欅並木をのぼった左手にあるお店

ちいさいけど心ほっこり、French!テイストなお店♪

かたわらの鏡に映る日まで

2011-07-28 | poem



人は自らの花を探しに旅に出ているのです。
目に見えるもの、耳に聞こえるもの。すばらしいものを自らのものと感じ、そこから希望を作っていくのです。
時折自らの色やカタチがふいに心に飛び込んでくる時があります。
その時の印象は心の深いところからの徴(しるし)。
ただ、発芽し大きな実りとして今なっているわけではありませんから、心の奥からの希望のかけらを大切に・・。

暗くなった道を行く時もあります。雨雲が去って、日がさし込み鼻歌まじりに行く時も・・。
多くの人の中にいて、自らの花を知りうることがいかにしあわせへの近道になるか・・。
それには旅を続け、見つけ出さなくてはなりません。
旅は直行するだけのものではないのです。迷い、道をはずれながらもいろいろなところに潜むヒントを見つけながら・・。
それは不思議な道のりによってすこしずつ明らかになっていくものです。
探しましょう。花園に分け入り。見つけましょう。暗がりにひそむ自らのヒカリを・・。
旅を続けながら、自らの花を感じ生きていくのです。
あなたの美しい姿がそのかたわらにある鏡に映る日まで・・。

そこにある不思議な輝き

2011-07-22 | essay


美しさの中に悲しみが香るのはなぜでしょう?
繊細でどこか消え入りそうな、日本的に言うと後ろ髪ひかれるようなはかなさを伴う魅力。
霧の中に消えていく白い馬車を淋しく見送る人たちの気持ち・・。
しかし、その白い馬車は現実にはない媚薬を備えていて、現実で疲弊していくわたしたちの心をどこか美しく華やかな場所へいざなってくれるのです。
そんな美しさに人々がひかれています。いつの世でも同じですが、今までになく強い力で・・。
いち早くそれに気づいている女性。そして、男性も見い出しはじめているのです。
そこにある不思議な輝きを・・。

星の導き

2011-07-22 | poem



なにもなくなり立ち尽くす自分。でも、その時夜空に輝く星々が急に目に飛び込んできたのです。
星がわたしの胸に確かにささやいた言葉・・。

"あなたの輝きを集めていきなさい。
この広大な空に散りばめられた星たちの輝きをひとつひとつ。
胸に輝くそのヒカリを、さらに強いものとするために・・。"

わたしは胸に手をあてて、ただ見上げていたのです。
その奥深い輝きを。そして、輝きを集めるという意味をその夜ずっと考えていました。
明日からの指針とするために・・。

自分の立ち返る場所

2011-07-10 | poem



どうです? 履きやすくなったでしょう。
雨の日。午後の明るみはなく、ぶ厚い雲が街の上を覆っている。
新しいものは届いたかしら? 
まだ届いていません。
婦人は狭い店内にいくつかある靴を見てまわりながら、
どれも素敵ね。
靴は手入れ次第で長く使えます。愛情のこもった靴は足下でご主人をそっとひきたててくれますよ。

## 取り組む課題:
[1] ページ抜粋に載っている投稿の題名を、掲載されている順にすべて挙げてください。
[2] ページ抜粋について、次の問いに答えてください。
(a) 「そこにある不思議な輝き」はどの分類で投稿されていますか。
(b) 「星の導き」で星がささやいた言葉によると、輝きを集めるのは何のためですか。
(c) 「自分の立ち返る場所」の投稿日はいつですか。
[3] ページ抜粋のうち、「目に見えるもの、耳に聞こえる」から「多くの人の中にいて、自らの花を知りうることがいかにしあわせへの近道になるか・・。」までを、両端の語句も含めて一字一句そのまま引用してください。
ここから先のエントリは、ページ抜粋とは関係のない別の資料です。

## 記録データ:
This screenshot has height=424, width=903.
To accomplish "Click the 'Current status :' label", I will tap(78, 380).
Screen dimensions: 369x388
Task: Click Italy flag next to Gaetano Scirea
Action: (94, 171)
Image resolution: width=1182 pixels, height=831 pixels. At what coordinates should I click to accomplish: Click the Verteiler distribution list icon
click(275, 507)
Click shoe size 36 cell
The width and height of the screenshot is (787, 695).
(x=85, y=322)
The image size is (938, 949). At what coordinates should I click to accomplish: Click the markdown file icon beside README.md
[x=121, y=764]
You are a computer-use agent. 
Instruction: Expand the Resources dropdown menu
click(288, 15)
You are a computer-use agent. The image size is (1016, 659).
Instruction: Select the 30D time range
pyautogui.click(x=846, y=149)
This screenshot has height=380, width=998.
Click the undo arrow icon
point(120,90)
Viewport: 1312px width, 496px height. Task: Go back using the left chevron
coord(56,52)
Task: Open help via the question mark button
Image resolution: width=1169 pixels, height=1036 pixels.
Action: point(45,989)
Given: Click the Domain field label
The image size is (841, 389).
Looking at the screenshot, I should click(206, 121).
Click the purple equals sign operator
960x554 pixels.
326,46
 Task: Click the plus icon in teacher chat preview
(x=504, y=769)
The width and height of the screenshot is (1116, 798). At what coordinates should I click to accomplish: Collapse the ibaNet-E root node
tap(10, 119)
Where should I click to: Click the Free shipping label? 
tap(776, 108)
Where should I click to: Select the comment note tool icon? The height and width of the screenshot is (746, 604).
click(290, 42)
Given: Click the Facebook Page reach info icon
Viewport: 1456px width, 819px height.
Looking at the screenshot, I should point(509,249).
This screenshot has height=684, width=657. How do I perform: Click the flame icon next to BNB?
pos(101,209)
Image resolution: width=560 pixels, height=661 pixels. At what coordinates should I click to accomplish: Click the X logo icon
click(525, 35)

## 課題別の解答:
[1]
かたわらの鏡に映る日まで
そこにある不思議な輝き
星の導き
自分の立ち返る場所

[2]
(a) essay
(b) 胸に輝くそのヒカリを、さらに強いものとするため
(c) 2011-07-10

[3]
目に見えるもの、耳に聞こえるもの。すばらしいものを自らのものと感じ、そこから希望を作っていくのです。
時折自らの色やカタチがふいに心に飛び込んでくる時があります。
その時の印象は心の深いところからの徴(しるし)。
ただ、発芽し大きな実りとして今なっているわけではありませんから、心の奥からの希望のかけらを大切に・・。

暗くなった道を行く時もあります。雨雲が去って、日がさし込み鼻歌まじりに行く時も・・。
多くの人の中にいて、自らの花を知りうることがいかにしあわせへの近道になるか・・。